The following fields are returned based on the dataset and dataset_exclude parameters.
| Parameter | Type | Description |
|---|---|---|
| time | DateTime | The DateTime of the returned inference result. |
| in | Any | The input parameters. Each in dataset field correlates to the input field from the inference request. For example, the inputs ['year_built', 'last_renovated', 'number_of_bedrooms'] generates the in dataset `[‘in.year_built’, ‘in.last_renovated’, ‘in.number_of_bedrooms’] |
| out | Any | The output parameters. Each out dataset field correlates to the final output of the pipeline. For example, if the final output is ['house_price', 'recommended_starting_bid'], the output fields would be ['out.house_price', 'out.recommended_starting_bid]. |
| anomaly | Any | The detected anomalies based on the validations added to the pipeline. The field anomaly.count is always included, which displays a count of all validations that returned True, which indicates a detected anomaly. Other anomalies are listed by anomaly.{validation_name}. For more information, see Wallaroo Anomaly Detection. |
| meta | Dict | Includes the following fields with the metadata dataset.
|
Parallel Inference Examples
Sequential Inference Example
The first example will show taking a pandas DataFrame with 25,000 rows, splitting those into 25,000 separate DataFrames with one row each, then submitting them sequentially. This simulates a situation where the data input sizes are so large they must be broken up for more efficient transmission and inferencing.
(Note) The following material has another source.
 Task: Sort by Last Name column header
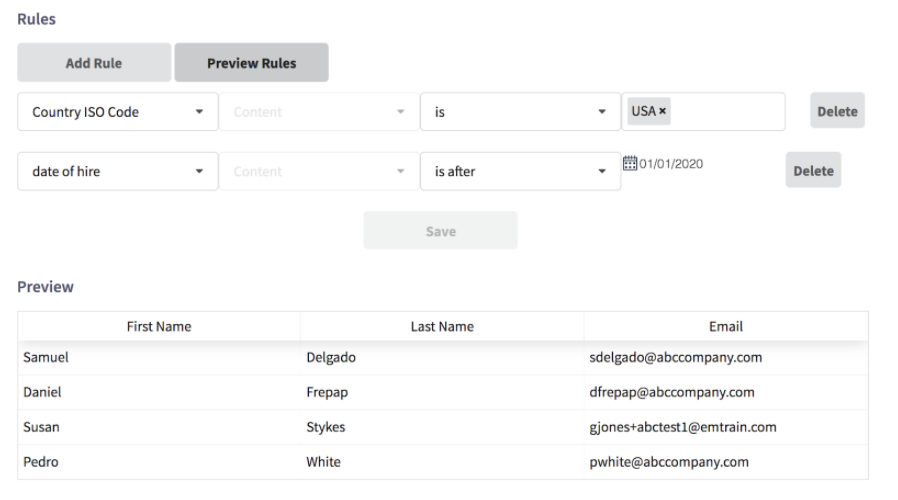(442, 326)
test_data = pd.read_json("./data/data_25k.df.json")
test_list = []
for index, row in test_data.head(1000).iterrows():
test_list.append(row.to_frame('text_input').reset_index(drop=True))
# show the first row as an example
test_list[0]
| text_input | |
|---|---|
| 0 | [0, 0, 0, 0, 0, 0, 0, 0, 0, 0, 0, 0, 0, 0, 0, 0, 0, 0, 0, 0, 0, 0, 0, 0, 0, 0, 0, 0, 0, 0, 0, 0, 0, 0, 0, 0, 0, 0, 0, 0, 28, 16, 32, 23, 29, 32, 30, 19, 26, 17] |
#
# Run the inference sequentially to establish a baseline
#
now = datetime.datetime.now()
results = []
for df in test_list:
results.append(aloha_pipeline.infer(tensor=df, timeout=10))
total_sequential = datetime.datetime.now() - now
print(f"Elapsed = {total_sequential.total_seconds()} : {len(results)}")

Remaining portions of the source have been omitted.